American scholar, writer, and academic (born 1947)

Anthony G. Picciano is an American scholar, writer, and academic who has made significant contributions to the study of digital technology in education leadership, planning, and instruction. He has conducted major national studies with Jeff Seaman on instructional technology use in American K-12 education. He holds faculty positions at Hunter College and the Graduate Center, both at the City University of New York.

==Early life and career==
Picciano was born on August 19, 1947, in New York City. He attended Catholic schools and upon graduation from high school enrolled at Hunter College on a part-time basis and worked full-time and was introduced to the then-new field of computer programming. In 1967, he decided to attend college full-time and worked part-time at the Hunter College Computer Center. Upon graduation in 1970, he began his professional work as a computer specialist. He taught his first college-level course in computer programming and systems analysis in 1971.

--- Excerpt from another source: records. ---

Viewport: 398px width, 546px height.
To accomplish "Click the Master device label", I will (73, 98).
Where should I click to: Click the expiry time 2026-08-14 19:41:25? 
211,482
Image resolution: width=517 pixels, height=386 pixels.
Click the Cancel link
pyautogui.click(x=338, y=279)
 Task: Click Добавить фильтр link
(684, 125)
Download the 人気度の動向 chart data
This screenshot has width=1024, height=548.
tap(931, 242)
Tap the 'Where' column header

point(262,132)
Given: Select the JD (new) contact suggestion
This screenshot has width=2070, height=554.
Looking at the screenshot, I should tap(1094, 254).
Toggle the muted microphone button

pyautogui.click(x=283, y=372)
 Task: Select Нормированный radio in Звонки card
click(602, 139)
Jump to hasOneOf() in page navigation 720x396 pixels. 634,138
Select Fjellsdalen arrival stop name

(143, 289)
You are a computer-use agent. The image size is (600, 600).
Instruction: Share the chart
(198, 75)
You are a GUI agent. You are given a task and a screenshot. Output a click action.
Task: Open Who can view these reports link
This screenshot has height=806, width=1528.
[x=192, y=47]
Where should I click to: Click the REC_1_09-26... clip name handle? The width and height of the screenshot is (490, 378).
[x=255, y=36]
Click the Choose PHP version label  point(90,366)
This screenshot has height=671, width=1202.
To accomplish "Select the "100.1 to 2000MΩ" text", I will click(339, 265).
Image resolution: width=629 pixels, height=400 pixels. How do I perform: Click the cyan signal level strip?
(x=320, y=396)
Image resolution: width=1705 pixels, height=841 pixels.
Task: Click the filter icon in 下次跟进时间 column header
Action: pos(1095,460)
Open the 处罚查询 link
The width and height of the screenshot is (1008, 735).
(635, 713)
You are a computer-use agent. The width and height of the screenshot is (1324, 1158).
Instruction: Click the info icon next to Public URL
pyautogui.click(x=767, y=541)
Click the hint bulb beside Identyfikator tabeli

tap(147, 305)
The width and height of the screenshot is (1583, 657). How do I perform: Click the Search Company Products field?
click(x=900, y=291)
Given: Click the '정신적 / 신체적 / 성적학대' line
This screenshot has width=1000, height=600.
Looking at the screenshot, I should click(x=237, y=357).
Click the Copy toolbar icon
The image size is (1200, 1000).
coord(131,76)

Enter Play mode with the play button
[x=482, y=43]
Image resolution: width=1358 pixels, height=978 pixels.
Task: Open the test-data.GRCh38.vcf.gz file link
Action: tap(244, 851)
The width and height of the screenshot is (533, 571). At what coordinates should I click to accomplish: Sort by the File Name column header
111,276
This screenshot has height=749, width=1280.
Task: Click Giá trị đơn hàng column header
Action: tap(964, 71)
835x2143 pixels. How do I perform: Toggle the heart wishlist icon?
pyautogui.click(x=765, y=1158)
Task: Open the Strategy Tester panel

In the 1970s and 1980s, Picciano was involved with developing computer facilities, computer-assisted instruction (CAI) laboratories, data-management systems, and communication networks at the City University of New York and the State University of New York. In the late 1970s and 1980s, he held administrative positions and was appointed in 1985 as vice president and deputy to President Donna Shalala at Hunter College. In 1986, he completed a Ph.D. in education leadership from Fordham University. His dissertation examined computer-support systems for decision making and was based on the work of Herbert Simon. In 1989, he decided to leave administration and focus his career on teaching and scholarship and was appointed to the faculty in the Hunter College School of Education.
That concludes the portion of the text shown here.